■ OBJETIVO:
Diga se cada afirmação concorda com o excerto, respondendo sim ou não e citando literalmente as palavras do excerto que o decidem.
1. O relator proferiu decisão sumária por entender não poder conhecer-se do recurso.
2. A recorrente afirma ter suscitado a questão da inconstitucionalidade durante o processo.
3. Para a recorrente, a norma em causa é a do nº 2 do artigo 123º do Código de Processo Penal.

■ EXCERTO DE ORIGEM:
========
Refere que esta questão de inconstitucionalidade não foi suscitada antes, 'por tal ter sido manifestamente impossível à ora recorrente, uma vez que não dispôs de oportunidade processual para suscitar tal questão antes de proferida a decisão'.
2. O relator, por entender não poder conhecer-se do recurso, uma vez que se não verificam os respectivos pressupostos, proferiu decisão sumária neste sentido.
É desta decisão sumária que a recorrente agora reclama, dizendo, em síntese, que, embora não tenha suscitado, durante o processo, a questão da inconstitucionalidade, também lhe não era exigível que o fizesse, pois 'não era exigível à reclamante a antevisão da aplicação da norma cuja interpretação conduziu à decisão pelo Tribunal da Relação' – norma que é, em seu entender, a do nº 2 do artigo 123º do Código de Processo Penal, e não – como se diz na decisão sumária - a dos artigos 426º, nº 1 e 426º-A, nº 1, do mesmo Código.
========
■ DADOS FORNECIDOS:
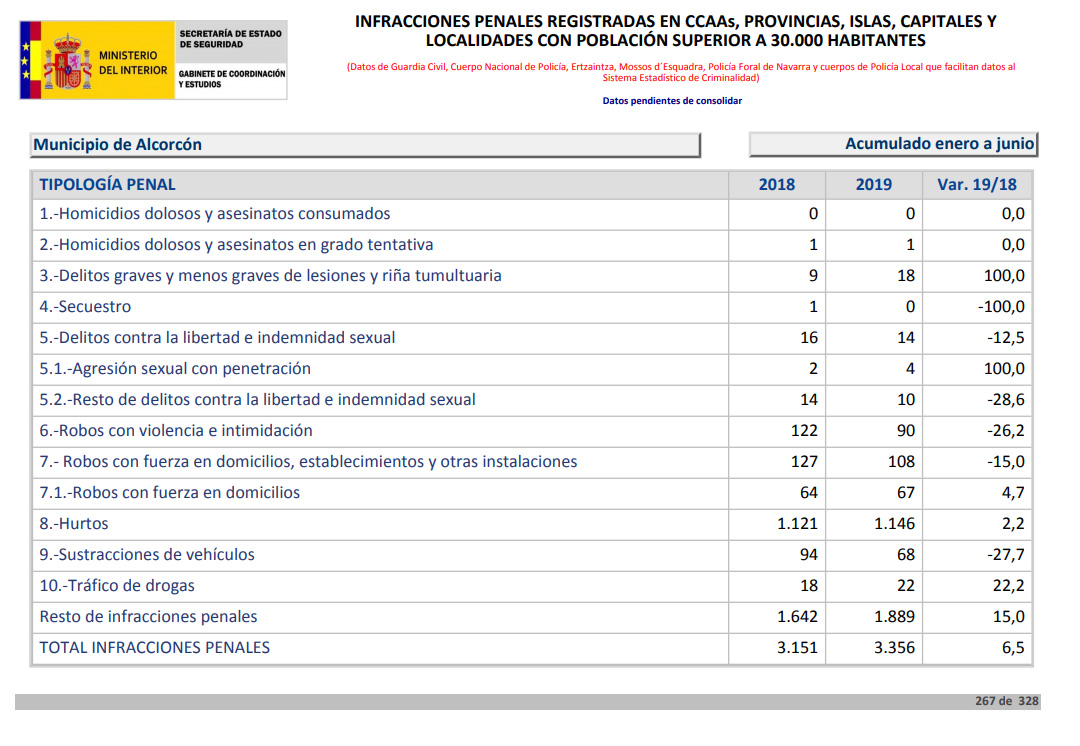The height and width of the screenshot is (746, 1080).
Task: Click the Ministerio del Interior logo text
Action: pos(133,63)
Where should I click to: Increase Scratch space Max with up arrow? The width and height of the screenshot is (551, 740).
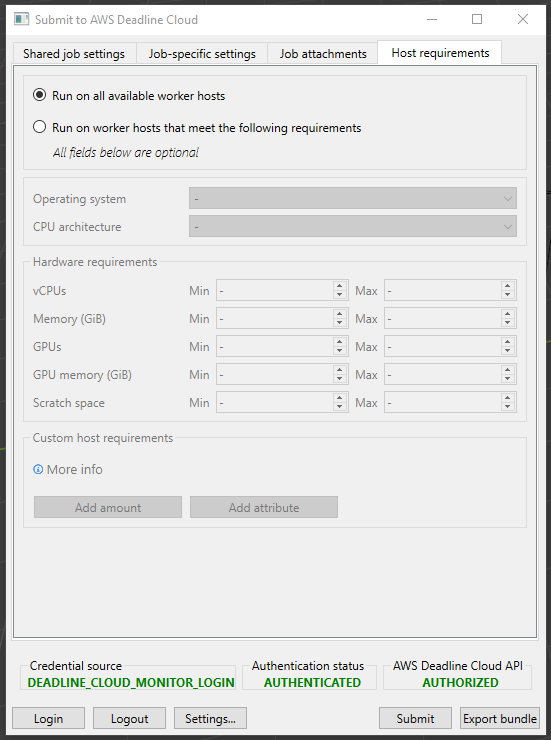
========
■ RESPOSTA:
1. Sim: "O relator, por entender não poder conhecer-se do recurso, uma vez que se não verificam os respectivos pressupostos, proferiu decisão sumária neste sentido."
2. Não: "embora não tenha suscitado, durante o processo, a questão da inconstitucionalidade"
3. Sim: "norma que é, em seu entender, a do nº 2 do artigo 123º do Código de Processo Penal"